→ **DOCUMENT SECTION**:
# # # # #

This method can be used to determine the size of both photos and videos. In the first case, we will know how much of the real photo is in the photo found by the data recovery program. In the second, we can calculate how many clusters we need to go back to cut the video stream, which we will then append to the cluster containing the appropriate header. A practical disadvantage of this method is that subdirectories containing a large number of files are easily fragmented and are often scattered in single clusters across the entire partition. The most likely location for the next subdirectory cluster is the cluster immediately following the end of the file described in the last record of the current subdirectory cluster.
Another practical method for separating a photo from the video material attached to it by the data recovery program is based on the fact that compressed data, such as *.jpg files and various video formats, have high entropy, and part of the sector after the end of the file is zeroed. Finding a zeroed fragment within the file, aligned to the end of the physical allocation unit (or, in the case of semiconductor media, often to the end of the cluster), usually allows us to locate the place where the image should be separated from the video stream. With each of the methods described above, it is also important to be aware of the risk of cluttering the files recovered by the programmes with fragments of directory contents. This content is generally easy to identify, even by inexperienced users; its fragments can be read in ASCII.

# # # # #

→ **MATERIAL SHOWN**:
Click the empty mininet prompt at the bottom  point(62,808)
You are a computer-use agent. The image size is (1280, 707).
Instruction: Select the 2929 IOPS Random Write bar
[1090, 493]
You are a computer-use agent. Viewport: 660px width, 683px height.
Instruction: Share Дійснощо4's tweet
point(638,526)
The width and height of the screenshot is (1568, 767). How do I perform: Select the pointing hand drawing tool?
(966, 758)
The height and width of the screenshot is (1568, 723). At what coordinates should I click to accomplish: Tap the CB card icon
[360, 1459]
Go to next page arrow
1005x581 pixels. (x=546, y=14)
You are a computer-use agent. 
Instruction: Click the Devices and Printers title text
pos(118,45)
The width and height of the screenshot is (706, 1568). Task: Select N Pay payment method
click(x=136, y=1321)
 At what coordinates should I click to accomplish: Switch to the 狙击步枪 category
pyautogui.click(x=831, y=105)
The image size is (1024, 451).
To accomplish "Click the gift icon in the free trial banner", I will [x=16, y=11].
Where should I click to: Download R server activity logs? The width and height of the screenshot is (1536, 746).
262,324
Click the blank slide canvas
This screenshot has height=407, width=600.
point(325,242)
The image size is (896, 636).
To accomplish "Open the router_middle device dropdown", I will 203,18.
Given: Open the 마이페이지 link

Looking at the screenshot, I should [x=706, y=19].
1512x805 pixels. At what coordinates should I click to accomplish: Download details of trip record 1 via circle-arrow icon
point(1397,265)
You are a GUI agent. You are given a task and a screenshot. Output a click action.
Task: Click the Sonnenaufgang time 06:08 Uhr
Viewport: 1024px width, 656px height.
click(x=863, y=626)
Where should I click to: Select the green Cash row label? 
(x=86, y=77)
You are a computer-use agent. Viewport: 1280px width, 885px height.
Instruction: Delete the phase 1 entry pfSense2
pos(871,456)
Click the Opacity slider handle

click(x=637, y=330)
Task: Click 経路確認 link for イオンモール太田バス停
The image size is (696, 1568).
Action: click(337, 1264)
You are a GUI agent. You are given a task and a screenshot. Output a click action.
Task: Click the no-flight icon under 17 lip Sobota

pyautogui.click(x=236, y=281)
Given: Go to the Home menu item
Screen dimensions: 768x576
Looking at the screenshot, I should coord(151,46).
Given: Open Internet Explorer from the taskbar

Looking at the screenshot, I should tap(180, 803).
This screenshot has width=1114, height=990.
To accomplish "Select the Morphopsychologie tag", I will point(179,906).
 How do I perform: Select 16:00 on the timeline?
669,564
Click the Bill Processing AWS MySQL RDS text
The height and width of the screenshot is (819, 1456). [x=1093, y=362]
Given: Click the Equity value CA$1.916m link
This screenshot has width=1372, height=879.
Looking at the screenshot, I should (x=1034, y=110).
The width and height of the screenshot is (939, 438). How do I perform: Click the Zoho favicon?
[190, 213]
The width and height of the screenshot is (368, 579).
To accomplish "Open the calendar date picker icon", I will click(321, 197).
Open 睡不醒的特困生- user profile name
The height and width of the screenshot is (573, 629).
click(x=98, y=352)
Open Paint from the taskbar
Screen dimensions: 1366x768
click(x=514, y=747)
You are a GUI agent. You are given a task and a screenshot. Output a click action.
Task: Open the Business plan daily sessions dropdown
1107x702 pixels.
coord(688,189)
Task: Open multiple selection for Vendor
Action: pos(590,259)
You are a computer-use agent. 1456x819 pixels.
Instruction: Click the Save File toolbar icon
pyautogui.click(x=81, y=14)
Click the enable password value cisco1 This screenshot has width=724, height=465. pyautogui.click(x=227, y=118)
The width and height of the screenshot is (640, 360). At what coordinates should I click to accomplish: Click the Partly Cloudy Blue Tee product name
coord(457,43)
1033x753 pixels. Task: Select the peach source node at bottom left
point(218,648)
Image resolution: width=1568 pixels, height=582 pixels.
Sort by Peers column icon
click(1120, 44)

# # # # #

→ **WHAT THIS EXERCISE ASKS**:
[1] Please reproduce the part of the passage on recovering photos and video that opens with the words containing "This method can" and closes with "current subdirectory cluster.".
[2] Write the next part of the passage on recovering photos and video, picking up after its final sentence.

→ **ANSWERS FOR THE TASKS**:
[1]
This method can be used to determine the size of both photos and videos. In the first case, we will know how much of the real photo is in the photo found by the data recovery program. In the second, we can calculate how many clusters we need to go back to cut the video stream, which we will then append to the cluster containing the appropriate header. A practical disadvantage of this method is that subdirectories containing a large number of files are easily fragmented and are often scattered in single clusters across the entire partition. The most likely location for the next subdirectory cluster is the cluster immediately following the end of the file described in the last record of the current subdirectory cluster.

[2]
Combining into a whole and checking the files.
The final part of the process is combining the identified and properly sorted "cluster header – rest of file" pairs into a single unit. This task, like any other part of the process, can be performed using any hexadecimal editor; however, for practical reasons, it's worth choosing a program that allows for convenient work with LBA sector addressing, and ideally, cluster addressing. Working with larger allocation units will help avoid errors resulting from imprecisely selecting copied file fragments.
Fragmentation - level hard.
In certain situations, fragmentation can be more serious than just the splitting of video files into two parts due to the recording method. FAT file systems are quite simple, and their drivers lack sophisticated algorithms to prevent file fragmentation. Fragmentation can be particularly facilitated by, for example, the presence of clusters freed up by previously deleted files scattered across the partition.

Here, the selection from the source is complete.